(Input data)

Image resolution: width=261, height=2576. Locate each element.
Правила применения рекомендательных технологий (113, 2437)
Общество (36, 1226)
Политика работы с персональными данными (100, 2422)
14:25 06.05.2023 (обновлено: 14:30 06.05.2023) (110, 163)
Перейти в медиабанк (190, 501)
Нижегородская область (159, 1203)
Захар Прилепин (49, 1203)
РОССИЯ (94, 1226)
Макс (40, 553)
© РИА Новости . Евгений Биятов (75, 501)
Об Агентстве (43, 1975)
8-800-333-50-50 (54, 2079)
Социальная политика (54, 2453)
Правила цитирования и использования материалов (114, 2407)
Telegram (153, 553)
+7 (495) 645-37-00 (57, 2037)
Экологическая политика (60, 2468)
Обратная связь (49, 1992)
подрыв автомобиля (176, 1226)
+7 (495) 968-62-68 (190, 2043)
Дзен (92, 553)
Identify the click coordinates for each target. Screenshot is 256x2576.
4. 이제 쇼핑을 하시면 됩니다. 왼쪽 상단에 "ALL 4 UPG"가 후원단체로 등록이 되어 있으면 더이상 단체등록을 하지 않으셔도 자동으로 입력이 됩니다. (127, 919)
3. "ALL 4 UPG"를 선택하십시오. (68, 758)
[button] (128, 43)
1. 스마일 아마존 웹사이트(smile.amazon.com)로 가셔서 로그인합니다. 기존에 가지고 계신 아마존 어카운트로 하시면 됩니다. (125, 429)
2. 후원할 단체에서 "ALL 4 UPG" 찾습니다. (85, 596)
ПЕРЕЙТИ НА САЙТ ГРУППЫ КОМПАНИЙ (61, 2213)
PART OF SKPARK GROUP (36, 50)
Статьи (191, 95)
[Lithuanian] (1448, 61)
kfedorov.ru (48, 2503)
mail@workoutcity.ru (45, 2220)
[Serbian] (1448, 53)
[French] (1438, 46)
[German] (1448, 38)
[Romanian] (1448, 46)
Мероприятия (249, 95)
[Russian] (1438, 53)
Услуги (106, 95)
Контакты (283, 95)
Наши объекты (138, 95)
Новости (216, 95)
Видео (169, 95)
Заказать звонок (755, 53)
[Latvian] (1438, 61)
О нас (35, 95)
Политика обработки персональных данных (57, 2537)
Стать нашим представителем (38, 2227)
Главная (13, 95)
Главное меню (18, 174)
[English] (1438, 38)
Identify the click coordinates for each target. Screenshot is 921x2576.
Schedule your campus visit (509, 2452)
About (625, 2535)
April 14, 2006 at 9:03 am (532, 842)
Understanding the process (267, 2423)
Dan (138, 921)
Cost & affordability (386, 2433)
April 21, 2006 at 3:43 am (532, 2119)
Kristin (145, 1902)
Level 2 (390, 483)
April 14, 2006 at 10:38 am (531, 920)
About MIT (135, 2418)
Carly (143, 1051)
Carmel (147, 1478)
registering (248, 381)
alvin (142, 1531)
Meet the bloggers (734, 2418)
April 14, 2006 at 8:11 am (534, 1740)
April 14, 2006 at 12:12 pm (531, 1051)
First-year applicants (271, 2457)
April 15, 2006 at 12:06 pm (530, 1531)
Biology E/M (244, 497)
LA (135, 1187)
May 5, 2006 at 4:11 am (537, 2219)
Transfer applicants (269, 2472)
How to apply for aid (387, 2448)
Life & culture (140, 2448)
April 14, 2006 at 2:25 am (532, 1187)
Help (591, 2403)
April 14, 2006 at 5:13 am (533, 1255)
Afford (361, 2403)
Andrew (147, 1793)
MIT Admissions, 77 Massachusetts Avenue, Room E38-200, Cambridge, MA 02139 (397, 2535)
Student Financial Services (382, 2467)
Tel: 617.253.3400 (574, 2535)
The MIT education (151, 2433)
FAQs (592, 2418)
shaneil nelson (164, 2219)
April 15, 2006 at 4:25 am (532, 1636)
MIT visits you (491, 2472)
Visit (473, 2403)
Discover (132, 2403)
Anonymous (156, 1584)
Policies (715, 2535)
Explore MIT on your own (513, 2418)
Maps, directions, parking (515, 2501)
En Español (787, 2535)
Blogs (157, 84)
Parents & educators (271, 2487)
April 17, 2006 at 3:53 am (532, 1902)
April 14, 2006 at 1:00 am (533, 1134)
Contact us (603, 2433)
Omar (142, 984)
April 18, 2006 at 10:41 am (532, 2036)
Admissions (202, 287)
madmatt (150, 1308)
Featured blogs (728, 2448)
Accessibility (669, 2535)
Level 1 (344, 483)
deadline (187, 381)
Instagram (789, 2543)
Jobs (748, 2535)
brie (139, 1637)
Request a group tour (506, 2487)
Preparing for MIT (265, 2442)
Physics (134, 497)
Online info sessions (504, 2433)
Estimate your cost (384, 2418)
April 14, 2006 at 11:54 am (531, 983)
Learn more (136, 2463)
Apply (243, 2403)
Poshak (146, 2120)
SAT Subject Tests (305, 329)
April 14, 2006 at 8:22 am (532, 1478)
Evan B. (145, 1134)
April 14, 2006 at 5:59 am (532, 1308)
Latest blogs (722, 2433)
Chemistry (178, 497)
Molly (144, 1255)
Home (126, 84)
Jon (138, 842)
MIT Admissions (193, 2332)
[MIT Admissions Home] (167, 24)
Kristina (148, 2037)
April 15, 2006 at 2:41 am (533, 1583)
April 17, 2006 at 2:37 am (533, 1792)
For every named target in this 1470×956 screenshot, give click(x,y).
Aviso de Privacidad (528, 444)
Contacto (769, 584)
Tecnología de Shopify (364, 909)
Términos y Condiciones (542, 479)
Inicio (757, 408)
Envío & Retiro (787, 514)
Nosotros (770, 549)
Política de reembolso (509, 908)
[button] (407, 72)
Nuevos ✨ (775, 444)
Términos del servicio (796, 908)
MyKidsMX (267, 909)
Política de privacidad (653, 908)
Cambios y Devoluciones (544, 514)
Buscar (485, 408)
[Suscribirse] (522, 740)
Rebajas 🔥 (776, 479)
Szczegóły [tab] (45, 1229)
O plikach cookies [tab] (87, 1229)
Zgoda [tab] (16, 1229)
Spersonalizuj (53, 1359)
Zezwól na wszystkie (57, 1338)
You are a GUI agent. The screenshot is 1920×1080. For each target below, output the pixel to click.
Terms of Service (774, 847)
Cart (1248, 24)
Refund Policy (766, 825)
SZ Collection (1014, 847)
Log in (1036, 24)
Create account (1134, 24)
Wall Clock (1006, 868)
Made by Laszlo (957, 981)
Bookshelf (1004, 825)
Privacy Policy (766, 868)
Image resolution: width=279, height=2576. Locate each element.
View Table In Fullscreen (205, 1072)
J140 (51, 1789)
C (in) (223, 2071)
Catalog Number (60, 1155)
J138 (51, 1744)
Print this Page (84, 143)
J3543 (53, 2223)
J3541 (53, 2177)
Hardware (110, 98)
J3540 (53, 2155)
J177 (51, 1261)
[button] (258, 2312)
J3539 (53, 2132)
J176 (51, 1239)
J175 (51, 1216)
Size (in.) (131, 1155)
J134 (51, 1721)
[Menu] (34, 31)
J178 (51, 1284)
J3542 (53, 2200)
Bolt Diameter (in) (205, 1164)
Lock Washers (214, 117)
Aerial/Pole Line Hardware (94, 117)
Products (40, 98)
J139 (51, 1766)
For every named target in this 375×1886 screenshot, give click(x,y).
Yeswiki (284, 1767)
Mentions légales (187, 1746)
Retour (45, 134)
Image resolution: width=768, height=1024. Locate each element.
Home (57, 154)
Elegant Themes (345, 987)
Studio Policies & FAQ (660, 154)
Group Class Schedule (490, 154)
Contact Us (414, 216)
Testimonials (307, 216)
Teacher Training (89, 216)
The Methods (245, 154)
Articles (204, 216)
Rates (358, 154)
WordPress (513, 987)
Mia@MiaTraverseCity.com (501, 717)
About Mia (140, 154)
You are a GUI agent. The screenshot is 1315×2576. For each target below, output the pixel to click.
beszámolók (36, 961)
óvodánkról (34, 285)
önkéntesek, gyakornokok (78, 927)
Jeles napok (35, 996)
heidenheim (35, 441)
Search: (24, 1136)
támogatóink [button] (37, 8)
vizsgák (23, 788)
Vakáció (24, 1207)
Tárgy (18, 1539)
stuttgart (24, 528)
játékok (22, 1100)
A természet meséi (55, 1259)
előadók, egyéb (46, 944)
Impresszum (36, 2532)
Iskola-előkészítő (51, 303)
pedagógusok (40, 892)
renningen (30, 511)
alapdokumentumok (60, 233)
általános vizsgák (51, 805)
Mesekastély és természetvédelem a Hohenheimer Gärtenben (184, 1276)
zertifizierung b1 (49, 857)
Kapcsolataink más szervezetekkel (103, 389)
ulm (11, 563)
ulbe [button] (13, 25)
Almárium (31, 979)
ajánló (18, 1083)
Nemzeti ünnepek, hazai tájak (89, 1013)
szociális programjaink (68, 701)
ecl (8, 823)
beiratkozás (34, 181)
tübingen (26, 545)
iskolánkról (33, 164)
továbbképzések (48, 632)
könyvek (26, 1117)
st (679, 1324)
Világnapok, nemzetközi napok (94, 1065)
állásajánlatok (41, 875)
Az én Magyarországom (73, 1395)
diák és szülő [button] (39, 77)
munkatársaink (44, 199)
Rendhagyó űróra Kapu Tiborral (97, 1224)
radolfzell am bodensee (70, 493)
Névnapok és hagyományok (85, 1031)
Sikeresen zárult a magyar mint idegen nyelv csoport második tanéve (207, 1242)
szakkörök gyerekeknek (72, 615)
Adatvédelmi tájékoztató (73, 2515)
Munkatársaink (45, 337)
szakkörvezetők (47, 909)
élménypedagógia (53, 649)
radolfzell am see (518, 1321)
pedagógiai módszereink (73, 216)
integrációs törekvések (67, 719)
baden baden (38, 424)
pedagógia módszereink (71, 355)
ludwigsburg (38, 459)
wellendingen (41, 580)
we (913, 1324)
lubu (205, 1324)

(End Input data)

Find the line with "LA (135, 1187)" in the entries above. Retype it and each line after it, exactly, through the line with "Afford (361, 2403)", and stop there.

## Result
LA (135, 1187)
May 5, 2006 at 4:11 am (537, 2219)
Transfer applicants (269, 2472)
How to apply for aid (387, 2448)
Life & culture (140, 2448)
April 14, 2006 at 2:25 am (532, 1187)
Help (591, 2403)
April 14, 2006 at 5:13 am (533, 1255)
Afford (361, 2403)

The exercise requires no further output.